In my heart of hearts, I’ve always had trouble with polyglots. Above all, because those who vaunt a knowledge of many languages have always struck me as show-offs. No human being can really be capable of speaking the tongues of so many others equally well; anyone venturing to do so is embarking on an unhealthy exercise which can only lead to mental instability. The only foreign language known to me is an inadequate and obsolete German, acquired willy-nilly at grammar school. My father’s mother tongue has never put down roots in me; if I can still drag up some stilted phrases, this is not because I practise it or take care to keep myself updated in this tongue that I find so antipathetic, but simply because — behind the hazy memory of rules learned off by heart, like answers at a catechism class — I can still hear my father reproving me in his own exasperated German. I hear my teacher imperiously summoning me to the blackboard for questioning, browbeating me, ordering me to speak German, as a soldier might be ordered out of a trench to go on the attack. It matters little that the threat has passed; the fear remains; only such fear could induce a man to leave his own mind unguarded to pursue words that are not his. Languages are like toothbrushes: the only one you should put into your mouth is your own. It’s a question of hygiene, of good manners; it’s dangerous to let yourself be contaminated by the germs of another tongue. What do we know about what might be unleashed when they slip into the delicate vessels of our brain, when they mingle with our most ancient juices and generate some hybrid that God never intended? The germs of European diseases did for the American Indians. Similarly, a foreign language injected into our mind brings with it the taint of unknown sounds, a vision of worlds that are incomprehensible to us — the lure of other truths and a devilish desire to know them.

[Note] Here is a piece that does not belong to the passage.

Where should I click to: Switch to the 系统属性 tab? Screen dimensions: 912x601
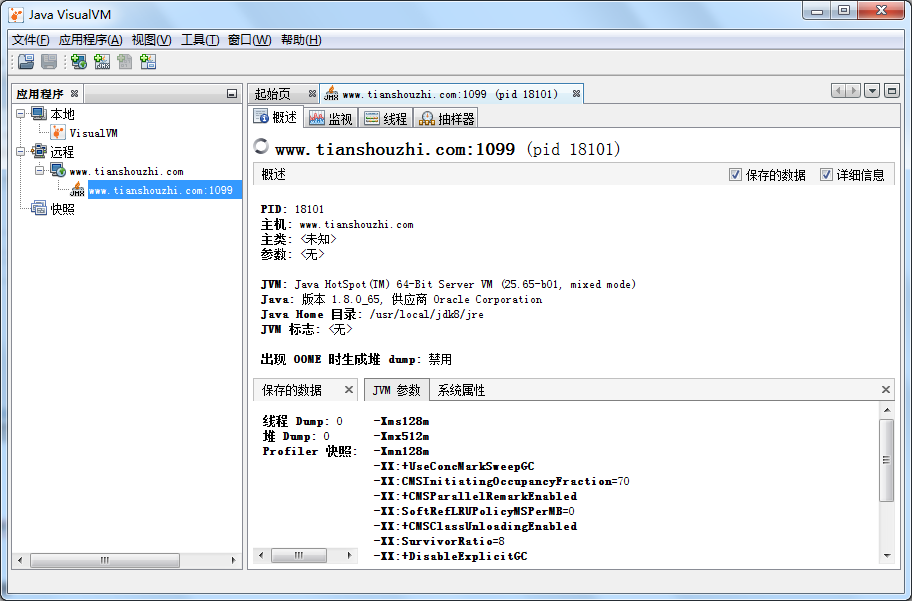[x=461, y=390]
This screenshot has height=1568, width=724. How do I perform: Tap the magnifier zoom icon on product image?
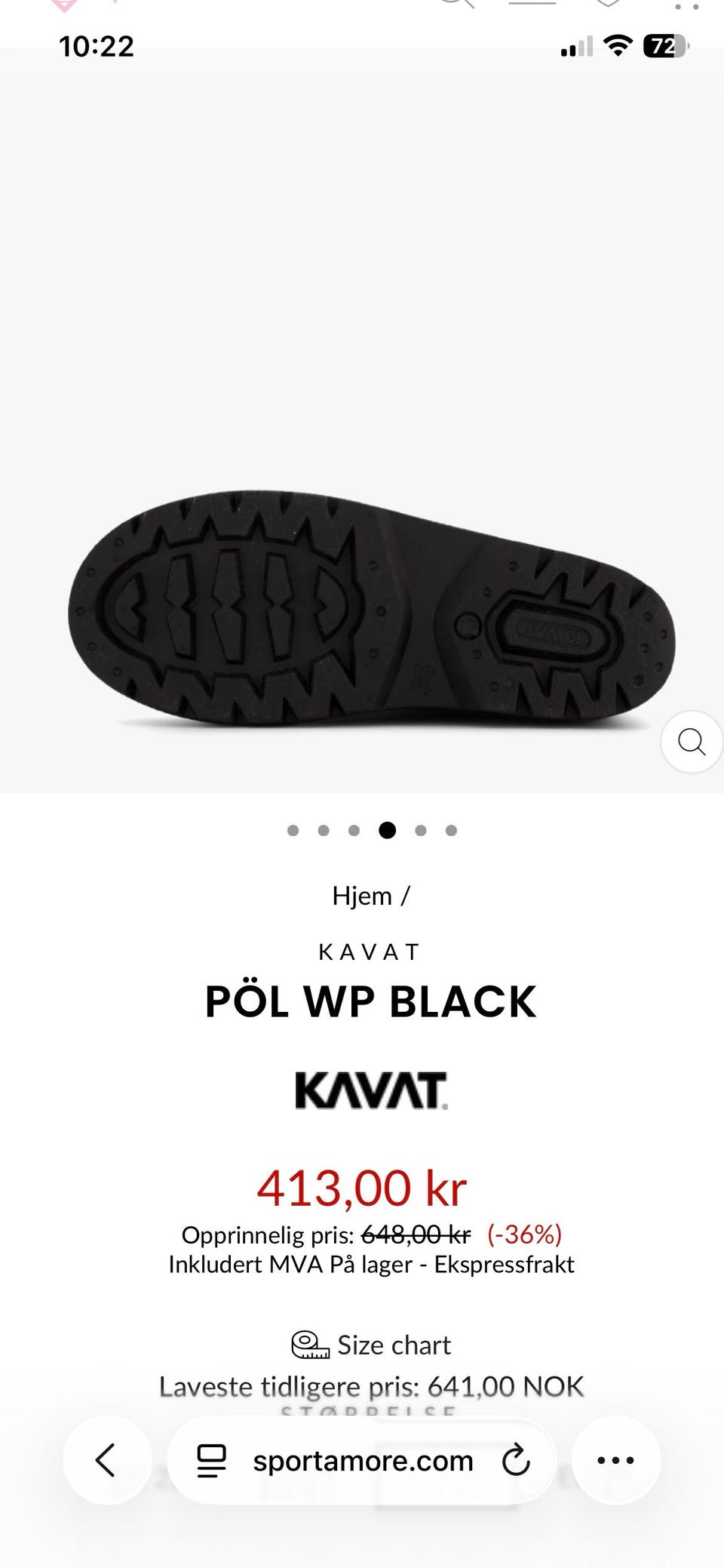[x=692, y=742]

That was why I was alarmed by the swarm of ranters I was now being called upon to manage. They were people who challenged God, who, out of sheer devilry and vanity, would lean forward to peer into the abyss of madness. They struck me as circus performers, shifty, dishonest quick-change artists, mental stuntmen, who at any moment might put a foot wrong and take a serious fall. In truth, if I had agreed to go and run the interpreters’ department, it was simply because I felt I should do my superiors’ bidding. None of my colleagues wanted that thankless task, no one wanted anything to do with that horde of touchy, lying prima donnas. But I, with the vague promise of some more prestigious future post, had allowed myself to be persuaded. I hadn’t managed to say no. Even Irene said I was a fool. She accused me of going to the office as to a barracks, of performing my job like some blinkered soldier, who carries out the most fatuous corvée without batting an eyelid. She was right. I wore my grey functionary’s suit like a uniform; I was proud of my soldierly career as an anonymous executive. In my Spartan office, amidst the metal furniture and two-tone filing cabinets, I felt safe from the capricious world outside. I was fond of my office and its shabby furnishings; what I liked about it was that it had no history, no character, it was not even mine. It could be taken apart and put up again in a thousand other places without ever absorbing anything of the humanity amidst which it stood: the complete opposite of Irene’s furniture — laden with suffering, blackened by time and shot through with dead voices which, on certain nights, I felt I could hear emanating from the wood and peopling the house with ghosts, with lost souls, forever held back by time’s stealthy undertow. Whereas, in my own office, nothing ever happened which wasn’t caused by me. Everything had its routine, everything was governed by iron rules which protected me from the humiliation of doubt. Safe in my glass barracks, I commanded a gigantic army, with rows of string-bound files in place of tanks, and reams of paper doing duty for bombs, capable of destroying men and things in total silence. I did not know that what would be destroyed — by the few fussy, handwritten lines on a piece of lined paper referred to as Report 99/5162, which I found on my desk that windy March morning — would be me.